Botswana: Game and Water

If you ask veteran African travelers to name the best guide’s, Ralph Bousfields name appears at the top of every list. The most essential prerequisite for a successful trip to the African bushveld is an outstanding guide.

When I was invited on an Uncharted Africa Safari in Botswana guided by Ralph, I didn’t hesitate to confirm.

Co-owner of Uncharted Africa Safari Company, Ralph Bousfield needs no introduction in safari circles. His family has been guiding for five generations and his father, Jack Bousfield, was a record-breaking professional hunter who became a renowned safari guide. Based in Botswana’s Kalahari Desert, Ralph was raised in the bush, and is now one of the most famous and knowledgeable guides in Africa.

Although this was my third trip to Botswana, it couldn’t have been more diverse than my previous safaris there.

Our first two nights’ accommodation was in a mobile-tented camp set up in the middle of the Moremi Game Reserve in the Okavango Delta, followed by a fly camp on a private island just outside the reserve.

When you’re in a permanent camp, animals know that they are entering a territory inhabited by humans. However, with the mobile camp, since they are not in the same spot permanently, we are immersed in their territory. As we sat around the campfire our first evening, Ralph reminded us that we are in the middle of their habitat, and what a privilege it was to be here.

While mobile-tented camps are extremely comfortable, they are for the more adventurous traveler. Our camp consisted of a main area decorated with Persian rugs and cushions to sit on, as well as a table set up with coffee, tea and juices, not to mention a fully stocked bar.

The tents were spacious with two beds, vanity with mirror, and were equipped with a flush toilet and bucket shower. Three course meals were served under the stars and included such treats as fresh tomatoes and basil soup, freshly baked bread, roast Botswana beef and chocolate pudding.

On our first gameviewing drive, we encountered a pack of 18 wild dogs, several herds of elephant, leopard, and numerous species of antelope to name but a few.

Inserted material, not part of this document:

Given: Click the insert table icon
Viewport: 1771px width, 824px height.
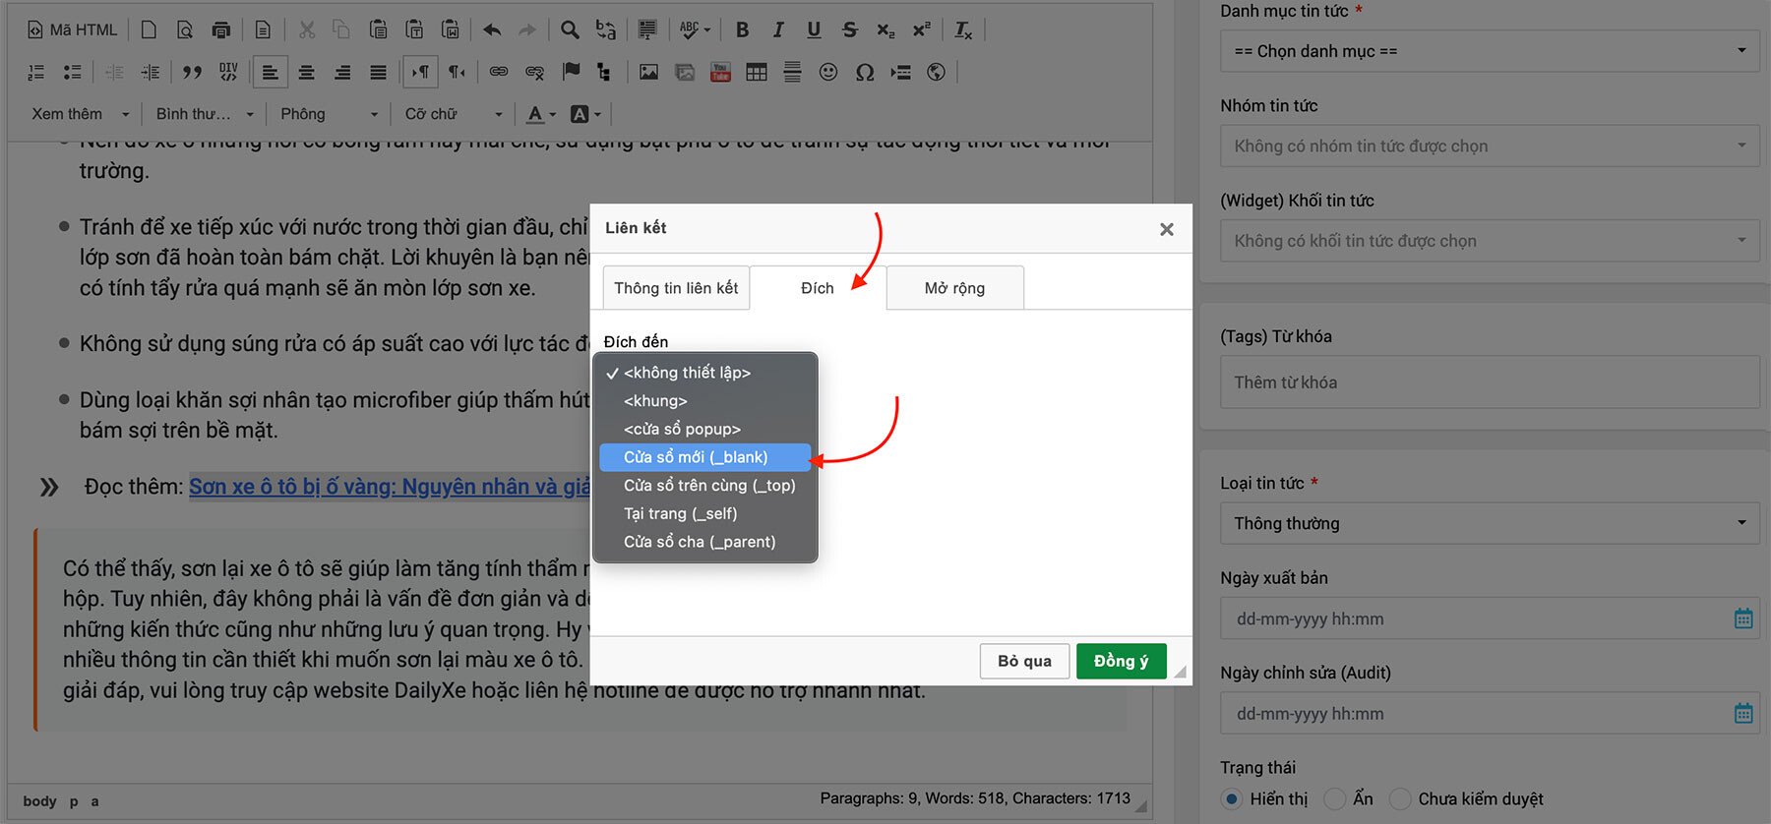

After our two nights there, the camp staff packed up our belongings and left no trace that we were ever there. It was a short gameviewing drive to the lagoon’s edge where we boarded a boat and set off to explore the twisty, winding waters of the Delta. The deep open lagoons provide a wonderful contrast in habitat after the dry forest areas and floodplains of our first camp, and we spotted crocodiles, hippos, and numerous species of birds along the way.

To my surprise, lunch was served on a sand bar in the middle of the river. I never in my wildest dreams thought that I would swim in a croc infested river in the middle of Africa, but knew Ralph would never put us in harm’s way.

We were cautioned to stay where the water is clear, and not venture off too far in the dark, murky water (not a problem I thought to myself). I reluctantly made my way into the river and found the cool water very refreshing (it was a really hot day).

Before I knew it, mud was flying everywhere and our small group broke out into an all-out mud fight (Ralph started it). As much as we hated leaving, we had to make our way down the river to our camp.

When we stepped off our boat onto our private island, it was already dark, but lanterns lined the way to our fly camp.  After dinner and drinks by the fire, I made my way to my mosquito net tent. As I drifted off to sleep in the freedom of a night in the open, surrounded by nature at her very best, Ralph’s words echoed in my mind, “what a privilege it is to be here.”